Estive nessa quarta-feira, 6 de julho, no Estacionamento do Centro de Convenções da Universidade Federal de Ouro Preto (UFOP) para acompanhar os shows organizados pela prefeitura de Ouro Preto em homenagem aos 50 anos do lançamento do álbum “Clube da Esquina”, com as participações especiais de Flávio Venturini e Beto Guedes.
Me estranhou a falta de público no local devido ao tamanho desses dois ícones da música brasileira. O evento, que começou na quarta-feira às 19h e terminou de madrugada, por volta de 1 hora da manhã, foi acompanhado por turistas, classe política e demais elite ouro-pretana, ou seja, faltou o povo que pagou por R$ 224 mil por todo o evento, que ainda contou com Lô Borges na terça-feira e que terá Paulinho Moska na noite de quinta (7).
Quando terminou, entendi em parte a ausência da população. Como se já não bastasse serem escolhidos dias úteis para que a festividade ocorra (acho que não é necessário aqui explanar que boa parte da população pega na “labuta” ao amanhecer), não havia transporte público após o fim dos shows, nem no início do último, considerando o tardio horário que a apresentação começou. As ruas adjacentes já estavam desertas na metade do terceiro show, de Beto Guedes, por volta da meia-noite. Imagine o pai de família ter que desembolsar quase 10% de um salário mínimo para poder chegar em casa de táxi ou qualquer outro meio de transporte particular?
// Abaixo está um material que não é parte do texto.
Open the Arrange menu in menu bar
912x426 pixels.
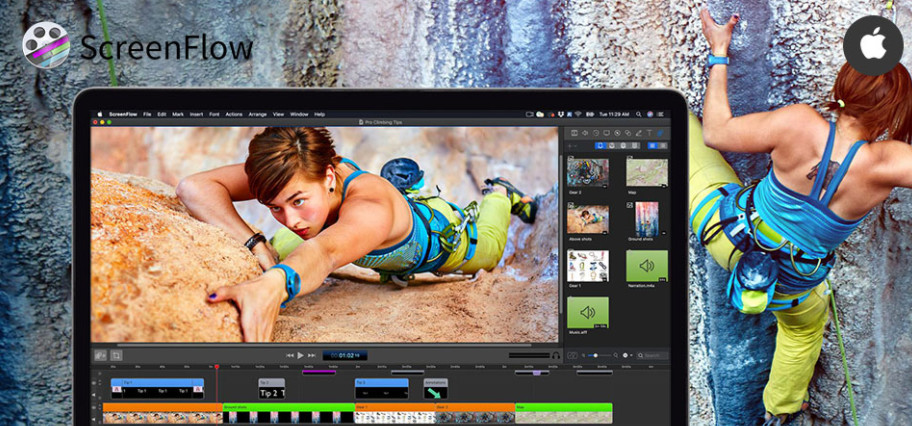click(x=257, y=114)
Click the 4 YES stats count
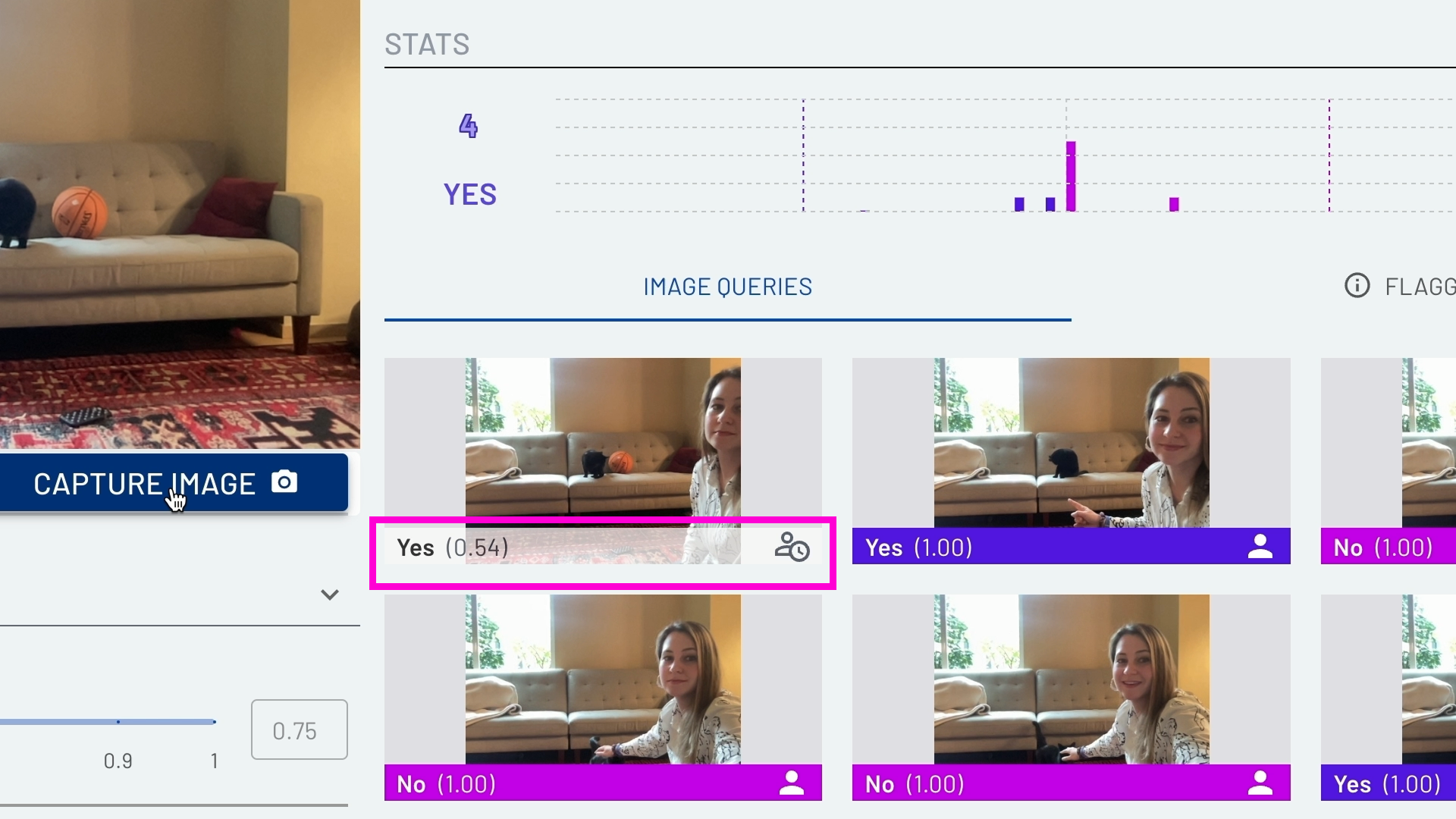 469,160
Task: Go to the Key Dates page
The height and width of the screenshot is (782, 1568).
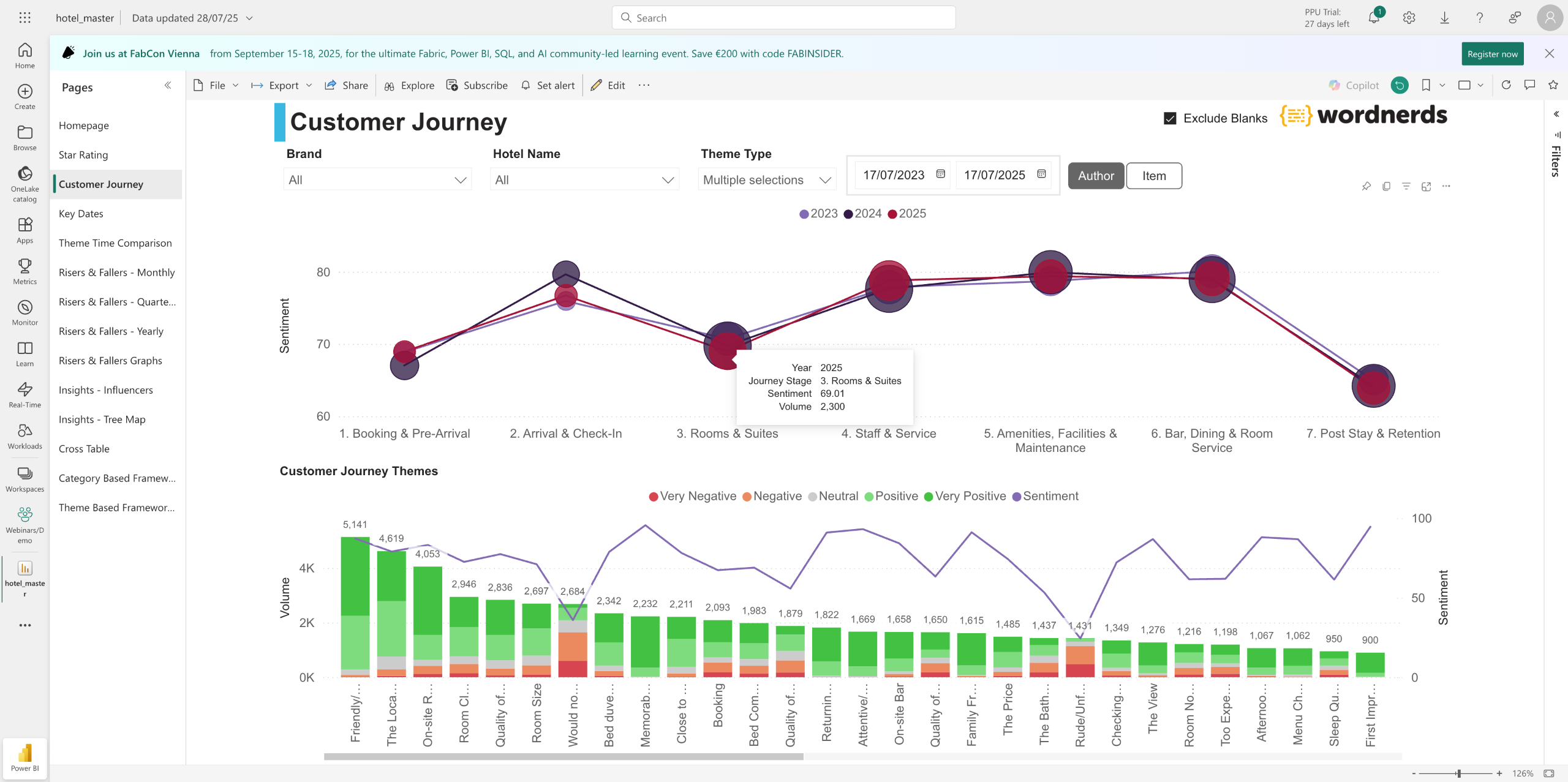Action: pos(81,214)
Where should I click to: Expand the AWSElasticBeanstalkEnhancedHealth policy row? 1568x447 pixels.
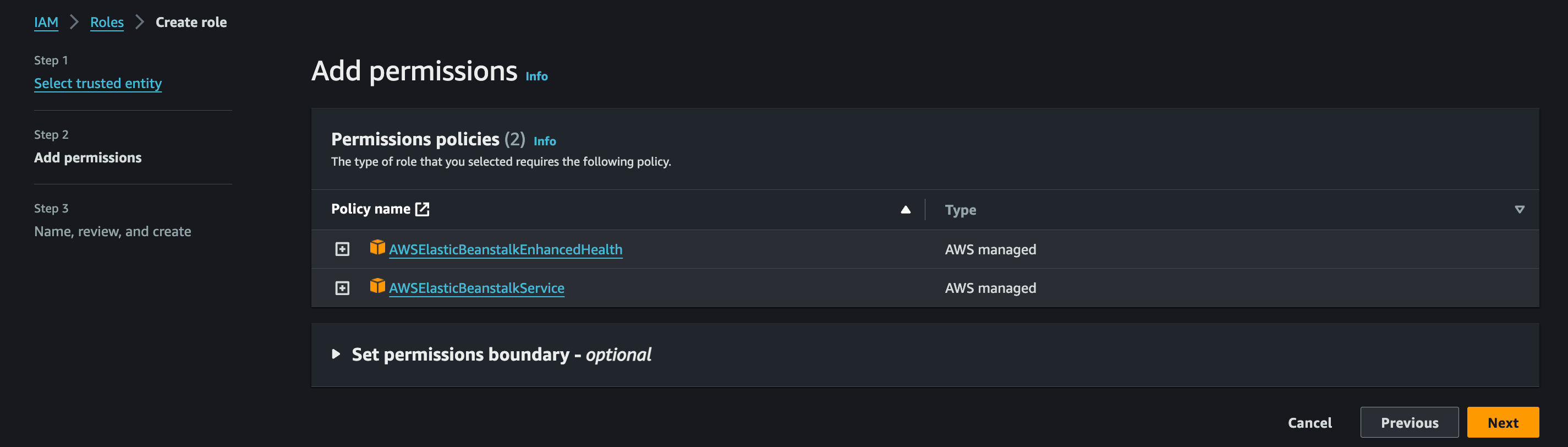342,249
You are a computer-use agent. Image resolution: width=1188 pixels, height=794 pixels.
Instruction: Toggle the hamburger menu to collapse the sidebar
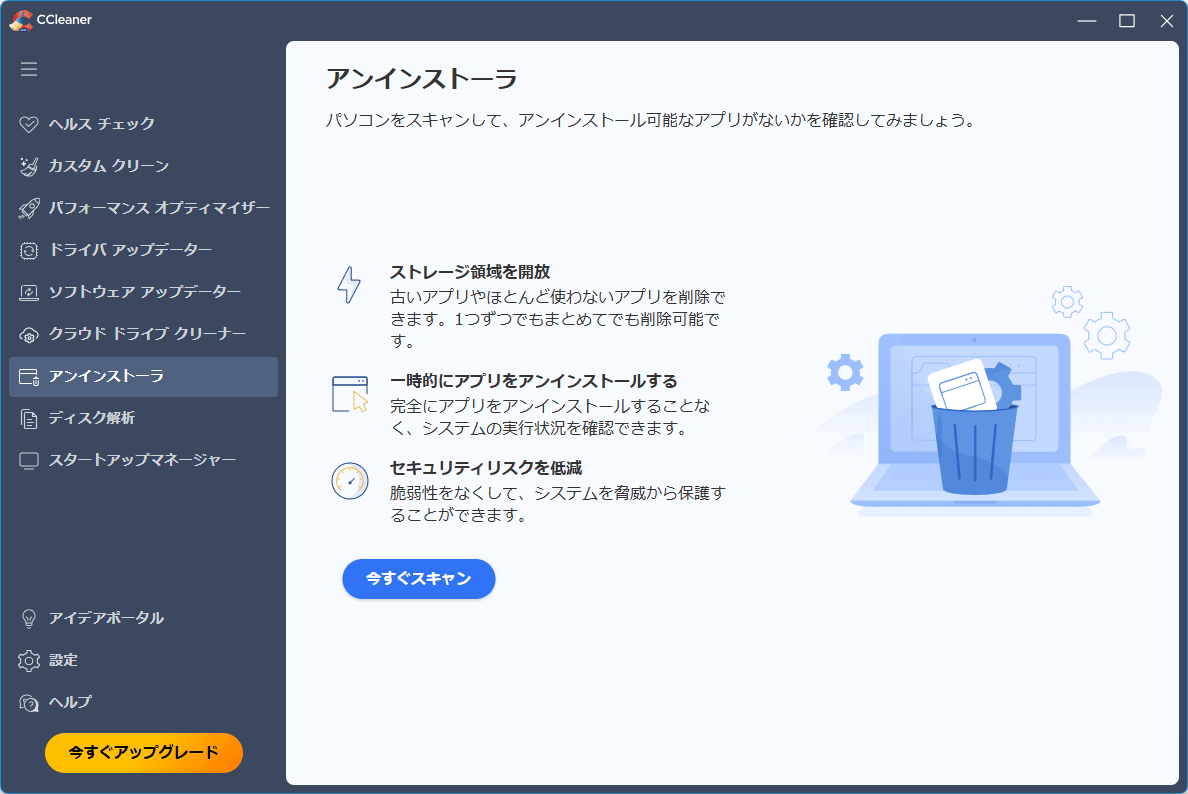pyautogui.click(x=29, y=69)
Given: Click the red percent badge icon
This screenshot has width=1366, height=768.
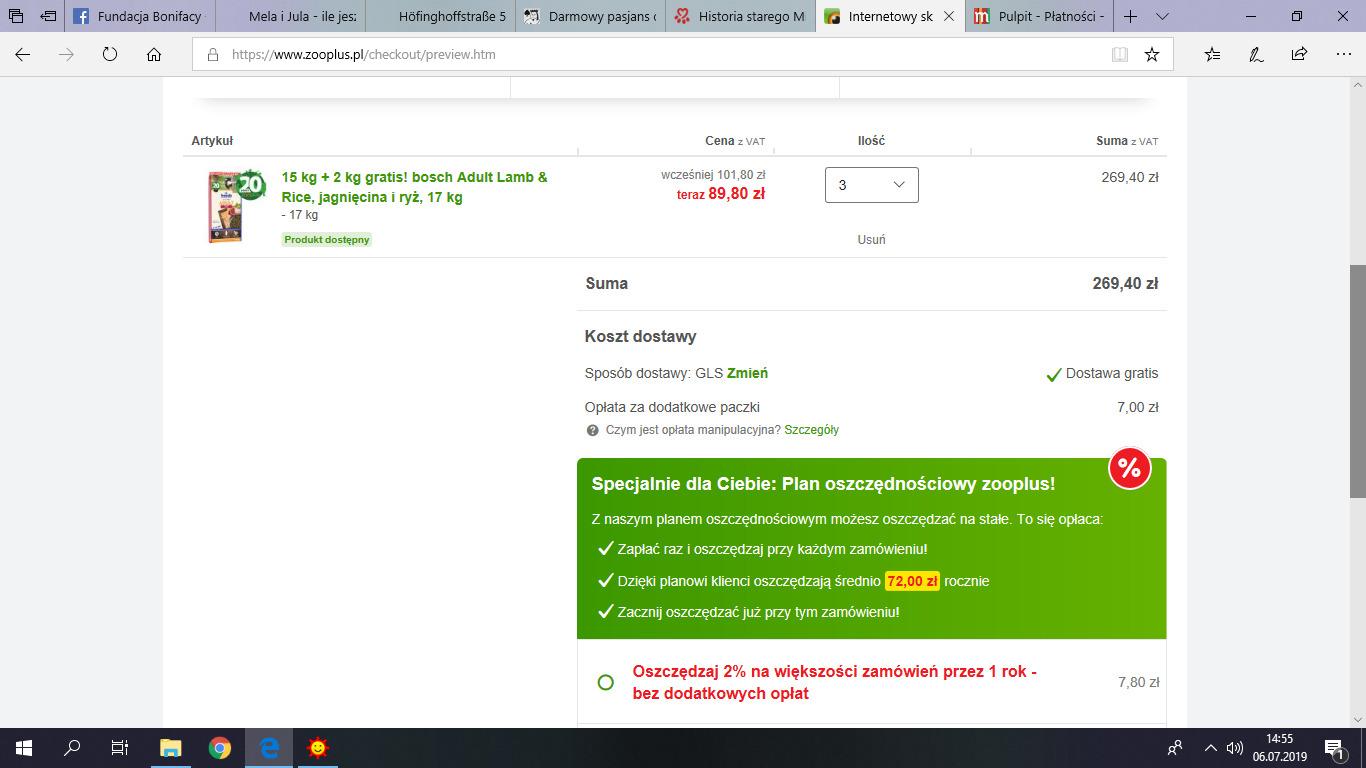Looking at the screenshot, I should [1129, 468].
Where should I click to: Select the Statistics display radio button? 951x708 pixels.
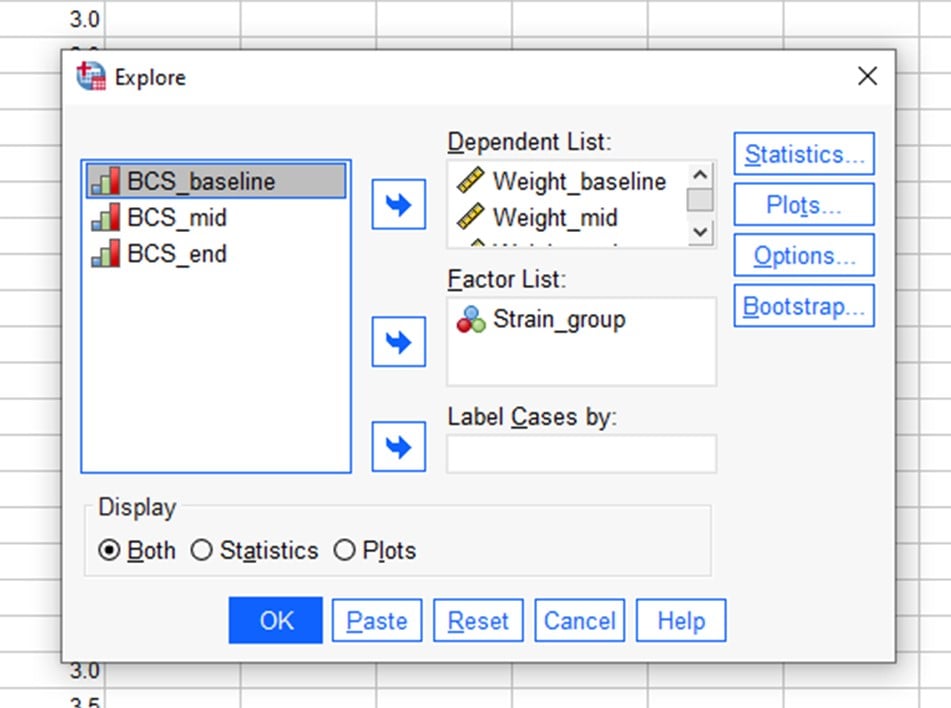click(202, 551)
Ou de onde um estudante vai tirar dinheiro para pagar táxi para assistir um show do clássico álbum que estudou nas aulas de arte e história?
Democratizar o acesso à cultura não é publicar “artezinha” nas redes sociais com divulgação de shows e eventos. É preciso dar condições para que o povo consiga participar de todas as ações culturais que lhe é de direito, afinal, o imposto pago em Ouro Preto pelos moradores dos bairros periféricos não é diferente de nenhum outro, ou seja, todos têm o direito de acessar quaisquer atividades promovidas pelo setor público, sejam elas inclinadas para a saúde, educação, lazer e nossa tão divulgada CULTURA!
Como cantou nosso tão querido Beto Guedes: “Quero não ferir meu semelhante, nem por isso quero me ferir, vamos precisar de todo mundo pra banir do mundo a opressão“. É tão triste perceber que, na cidade tida como berço da liberdade, as pessoas que vivem em lugares mais afastados sejam tratadas de maneira indiferente, como a que presenciei na memorável noite.
Se observarmos nos rostos dos ouro-pretanos, não a maioria que se fez presente no Centro de Convenções, mas daqueles que pegam seu “Turin e Transcota lotado” bem cedo para iniciar mais um dia de trabalho, perceberemos as marcas de uma vida difícil, que poderia e deveria ser preenchida com um pouco de arte, já que participar de momentos culturais, como dizem os psicólogos, é também adquirir mais saúde mental, uma área muito importante, sobretudo, depois de uma pandemia.
Seria a comemoração dos 50 anos do recém eleito melhor álbum do Brasil uma segregação articulada pelas autoridades e empresas ou os organizadores são insensíveis mesmo e não conhecem às demandas populares?
Quem mora em bairros mais afastados, como Piedade e Saramenha, por exemplo, e é fã da música mineira tão prestigiada, ou tinha curiosidade em conhecer a história viva da cultura brasileira, em casa permaneceu, assistindo a dois grandes shows que aconteceram em sua própria cidade via pequenas publicações realizadas nas redes sociais. O mesmo ocorreu com a população dos distritos.